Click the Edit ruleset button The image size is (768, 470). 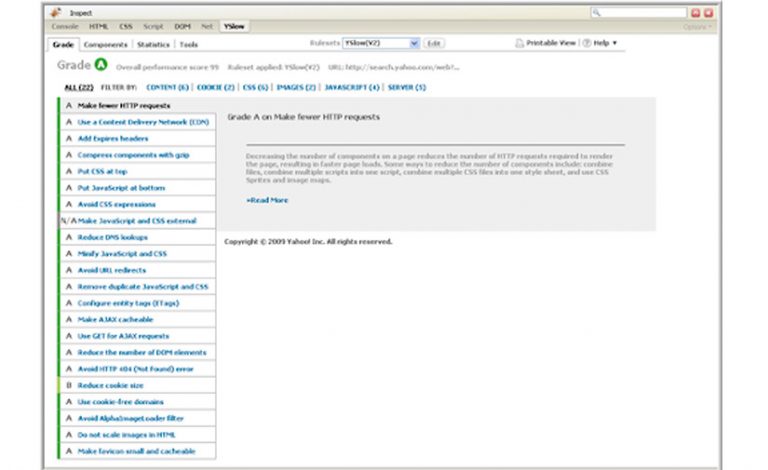pos(434,44)
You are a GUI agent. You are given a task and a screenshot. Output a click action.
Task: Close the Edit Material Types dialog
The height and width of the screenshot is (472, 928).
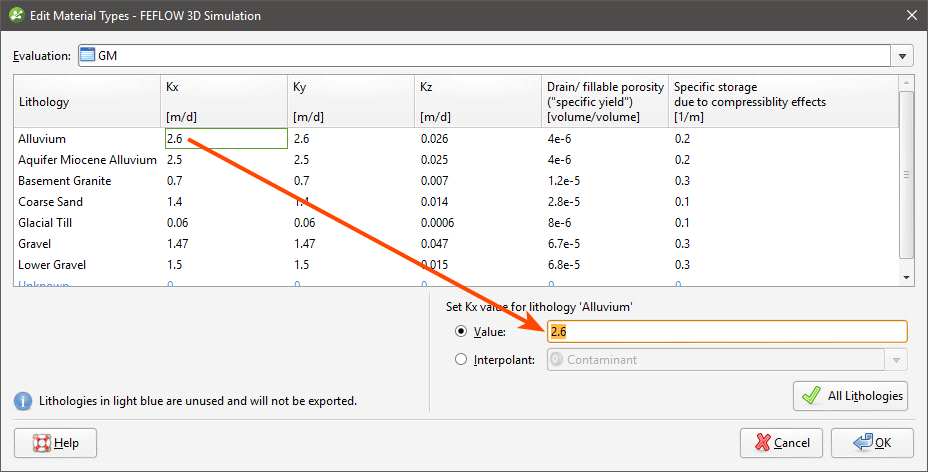pos(910,15)
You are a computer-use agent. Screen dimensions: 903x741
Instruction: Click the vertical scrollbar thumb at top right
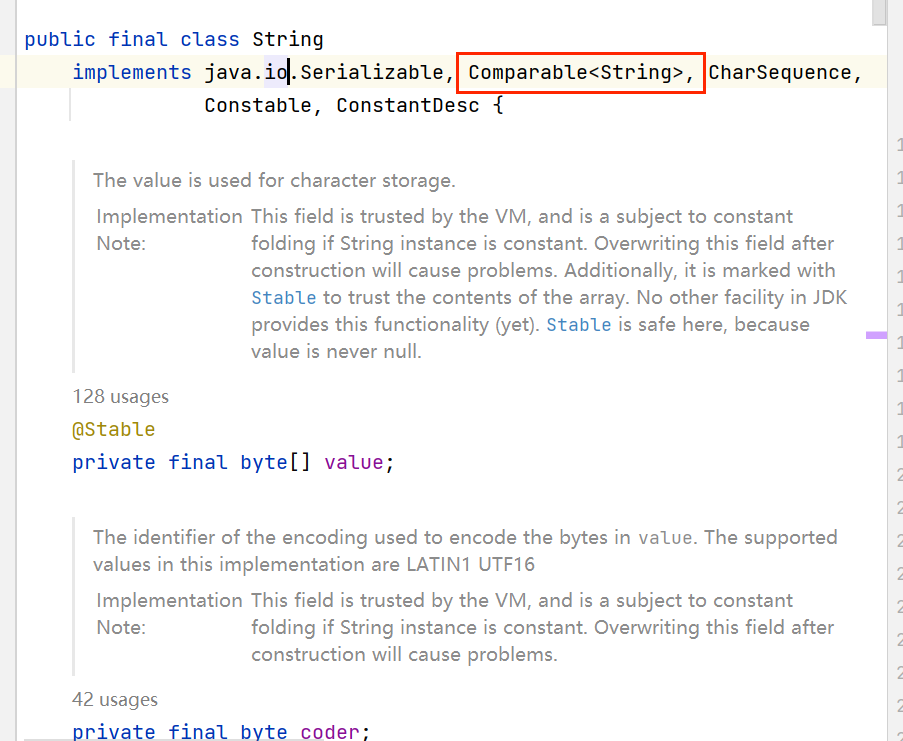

# # # # #

- [PROBLEM DETAILS]:
The required output is a copy of each line in the records where the string "agent" occurs.

- [RESPONSE TO THIS EXERCISE]:
You are a GUI agent. You are given a task and a screenshot. Output a click action.
You are a computer-use agent. Screen dimensions: 903x741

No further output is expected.